BUFFALO, N.Y. — Stopping the first shot has seldom seemed so important. Then Jonathan Bernier followed it up with the second, third, fourth and fifth.
Message received. Message sent.
It had been an uncomfortable few days for Bernier, who was summoned for a meeting with Mike Babcock this week after allowing questionable goals early in each of his first three starts of the season. The head coach didn’t mince words, either.
“He challenged me behind [closed] doors,” said Bernier. “That’s part of the job. I’ve got to be better. You can’t really take it too personally — he just wants you to be better.”
What Babcock really wants is to have no doubt. The only way there’ll be a competition for playing time in the Leafs crease this season is if Bernier drops the ball and turns it into one.
So after being outplayed by James Reimer, it was important for him to conjure a response.
That started with a strong opening period against the Sabres and continued throughout the evening. The Leafs may have been beaten 2-1 in a five-round shootout, but there was no reason to point fingers at Bernier.
“We need him to be a good goaltender,” said Babcock. “When you’re trying to make a decision every day about who should start it’s no fun for the coach either, so it’s just good when the guy who is supposed to be starting all the time grabs the ball and runs with it.
“It makes you a better team.”
Bernier was easily the best Leaf in Buffalo. Were it not for a ridiculous shot from Evander Kane with less than five minutes to play in regulation Toronto would have accomplished a rare feat — taking two points from a visit to First Niagara Center.
As it was, he earned them one.
Bernier closed the door as the Leafs killed off four penalties and denied a wide-open Tyler Ennis shot from the slot about a minute before Kane made it 1-1.
“I just really wanted to come out and really be focused all night,” said Bernier.
It was a far cry from opening night against Montreal or the second game in Detroit, when he was beaten on the first shot — a negative trend that first emerged last season. He had a much stronger performance in Pittsburgh last weekend, but still allowed goals 39 seconds apart early in a 2-1 loss.
Babcock called it a mental issue and took a couple days to decide who would play in Buffalo.
Bernier was the right choice.
“He really bounced back from the last game,” said P.A. Parenteau, who scored Toronto’s goal. “He was ready to go tonight.

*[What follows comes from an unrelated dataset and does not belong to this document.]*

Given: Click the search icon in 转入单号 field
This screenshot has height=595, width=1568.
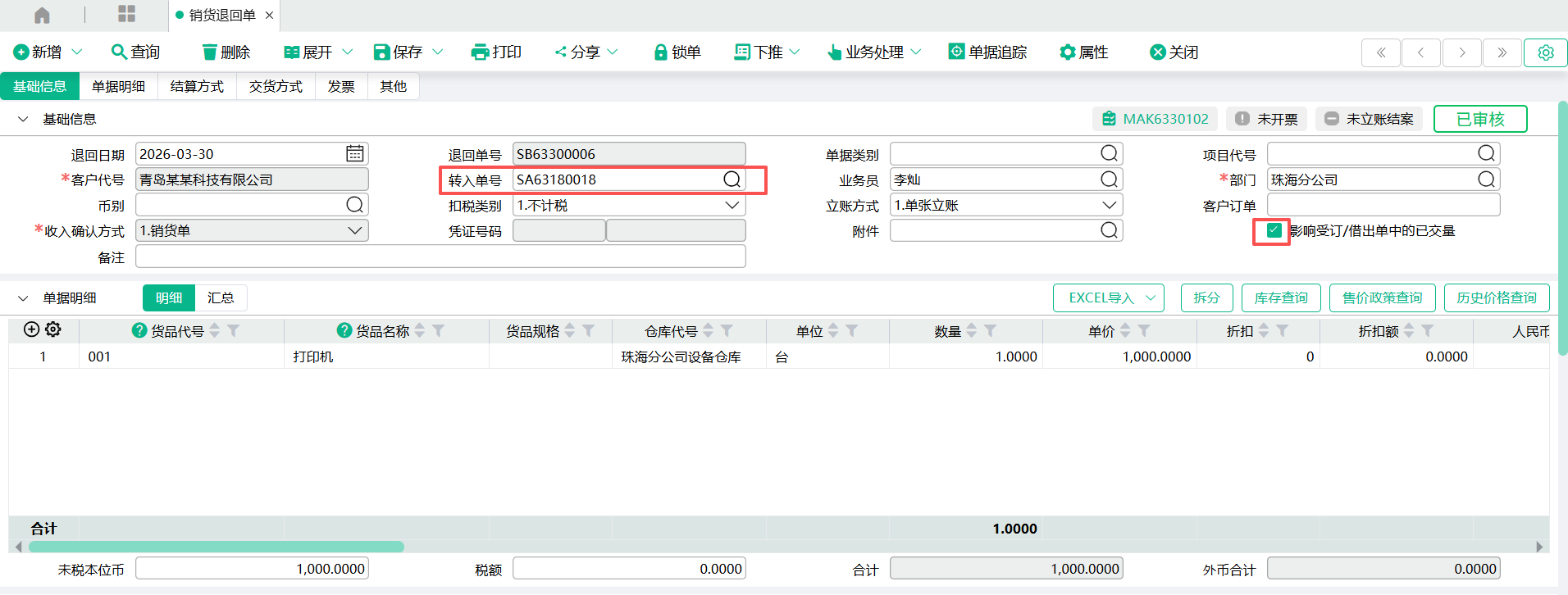Looking at the screenshot, I should (x=732, y=179).
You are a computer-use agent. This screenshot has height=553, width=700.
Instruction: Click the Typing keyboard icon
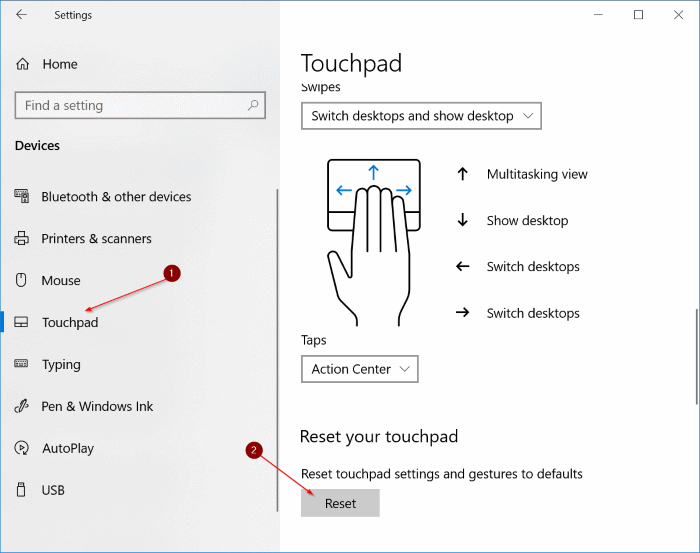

He stole the show.”
“If he’s not playing the way he was, you know, we’re playing from behind most of that game,” said Morgan Rielly.
“I thought he was the difference,” added captain Dion Phaneuf.
For the Leafs to start getting better results, that will likely have to continue to be the case. The players believe they’ve played better than their 1-3-2 record suggests so far.
Bernier has long felt he can be a top-notch No. 1 goaltender, but there have been plenty of ups and downs while making 113 appearances for turbulent Toronto teams the last two years.
He’s been handed the keys again and told to drive. The coach is holding him to a high standard.
“I thought our goaltender was really strong, which is really important for us and gives us a chance moving ahead,” said Babcock.
At least we already know who gets the start Saturday in Montreal.